There are some challenges with open source programming.
  • Perceptions of instability:  One challenge is the perception that these tools are "inherently unstable and therefore present a risk". 
  • Resources and funding: Administrators often are reluctant to commit resources to an open source project. Funding problems can threaten the long-term sustainability of open source tools.
  • System updates: Open source tools require regular patches, updates, and upkeep. Without this, the tool would be outdated, and open to security holes. "The choice to maintain an unsupported version of a particular open-source tool simply because it meets (or has been customized to meet) an organization’s needs is problematic. For what an institution may stand to gain from this tool in terms of functionality and local integration, it may stand to lose in terms of the stability of a mainstream code release, the risk to information security, and the likelihood that the tool in question will become increasingly less functional and reliable as it ages".
  • Integration. Integrating open-source tools into institutional workflows can be a challenge, taking into account software dependencies, system requirements, and local configuration to put the tools into a production environment. This can require a considerable time and resources. 
One of the possible benefits is that institutions can customize open source tools for use within a specific context, but that comes with its own hurdles, such as reducing the ability to draw on the user community.  The digital preservation open source landscape has evolved from a scattered set of standalone tools designed to complex software environments. "Nevertheless, these tools still are not watertight." There are real concerns about open-source tools that can pose serious risks to collections.

Thursday, May 04, 2017

Personal Digital Archiving Guide Part 1: Preservation Planning

Personal Digital Archiving Guide Part 1: Preservation Planning. Scott Witmer. Bits and Pieces. April 26, 2017.
      Digital materials require active intervention to be usable over time, since technology is constantly changing. "The more we use these files or transfer them from one technology to another, the greater the potential for data corruption. Digital files also run the risk of deletion due to accident or disaster. Having a preservation plan can mitigate the risks of obsolescence, erasure, or other forms of data loss." This post lists some simple suggestions for organizing digital files for long-term preservation, although everyone will have their own methods. Some digital preservation is better than none.
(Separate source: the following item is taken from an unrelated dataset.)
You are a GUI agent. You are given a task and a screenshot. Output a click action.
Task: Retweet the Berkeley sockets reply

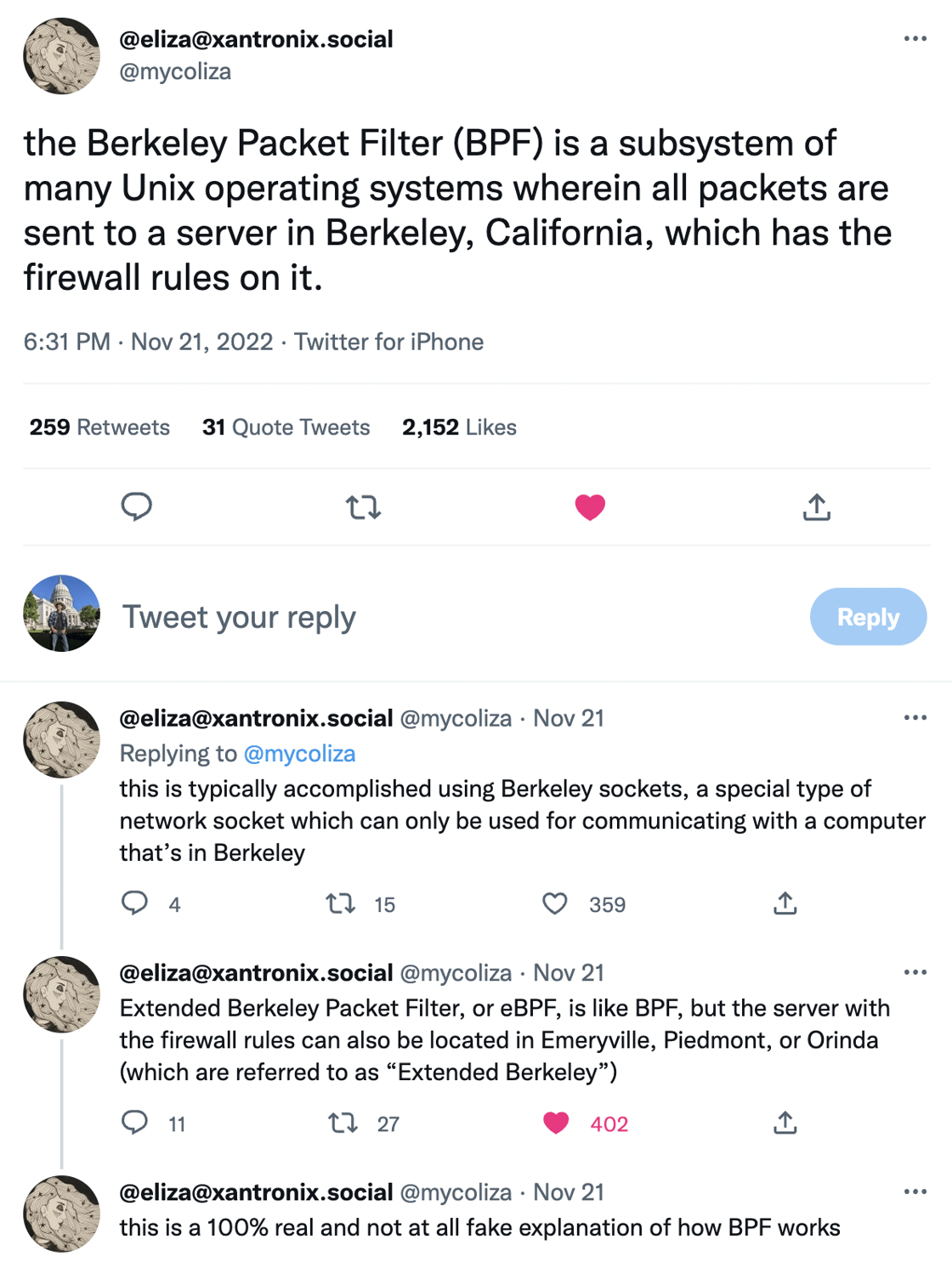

Preservation Steps for Personal Digital Collections:
  • Identify digital materials to save. Make a list or inventory
  • Gather the files you want to save into one place
  • Select what you really want to safe; define the scope of your digital collection
  • Organize your digital files and add descriptive information to the file name, or other important information
  • Give your files short, meaningful names, preferable when creating the files
  • Use a meaningful directory structure to organize the files 
  • Back-up the files and have multiple copies:  
    • 3 copies 
    • 2 of the copies on 2 different types of storage media 
    • 1 copy in a different location  
Digital preservation is an ongoing process, so files and storage technology should be checked periodically.